■ **WORK TO DO**
Copy out the lines between the one holding "Terms & Conditions (150, 270)" and the one holding "[View GLOSS MODERNE on Instagram] (76, 286)", inclusive, substituting "Policies" for "Legal" and leaving everything else unchanged.

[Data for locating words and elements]
-*-

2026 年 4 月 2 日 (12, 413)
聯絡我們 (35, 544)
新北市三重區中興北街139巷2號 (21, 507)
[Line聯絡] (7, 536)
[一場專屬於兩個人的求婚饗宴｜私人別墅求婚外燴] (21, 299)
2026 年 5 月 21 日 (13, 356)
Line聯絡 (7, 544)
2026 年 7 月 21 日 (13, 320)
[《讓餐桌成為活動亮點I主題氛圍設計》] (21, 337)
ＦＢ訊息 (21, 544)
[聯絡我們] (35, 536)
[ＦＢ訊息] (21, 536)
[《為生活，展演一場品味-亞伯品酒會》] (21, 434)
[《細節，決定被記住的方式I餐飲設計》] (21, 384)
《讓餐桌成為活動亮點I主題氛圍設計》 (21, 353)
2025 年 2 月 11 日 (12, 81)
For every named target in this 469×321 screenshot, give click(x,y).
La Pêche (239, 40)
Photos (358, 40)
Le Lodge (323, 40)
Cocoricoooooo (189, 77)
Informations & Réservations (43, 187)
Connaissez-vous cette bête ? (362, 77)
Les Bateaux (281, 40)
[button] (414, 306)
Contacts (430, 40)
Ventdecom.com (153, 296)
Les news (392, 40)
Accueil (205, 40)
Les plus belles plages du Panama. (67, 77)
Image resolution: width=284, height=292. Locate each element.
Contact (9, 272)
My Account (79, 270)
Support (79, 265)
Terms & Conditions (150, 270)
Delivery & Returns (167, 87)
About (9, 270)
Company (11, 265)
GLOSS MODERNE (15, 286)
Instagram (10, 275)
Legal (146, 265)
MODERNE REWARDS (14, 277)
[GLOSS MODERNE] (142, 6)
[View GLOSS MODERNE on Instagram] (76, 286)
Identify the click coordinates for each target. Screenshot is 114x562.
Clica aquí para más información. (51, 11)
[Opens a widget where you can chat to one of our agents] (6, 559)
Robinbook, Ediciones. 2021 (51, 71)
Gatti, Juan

-*-

■ **COMPLETED TASK**
Terms & Conditions (150, 270)
Delivery & Returns (167, 87)
About (9, 270)
Company (11, 265)
GLOSS MODERNE (15, 286)
Instagram (10, 275)
Policies (146, 265)
MODERNE REWARDS (14, 277)
[GLOSS MODERNE] (142, 6)
[View GLOSS MODERNE on Instagram] (76, 286)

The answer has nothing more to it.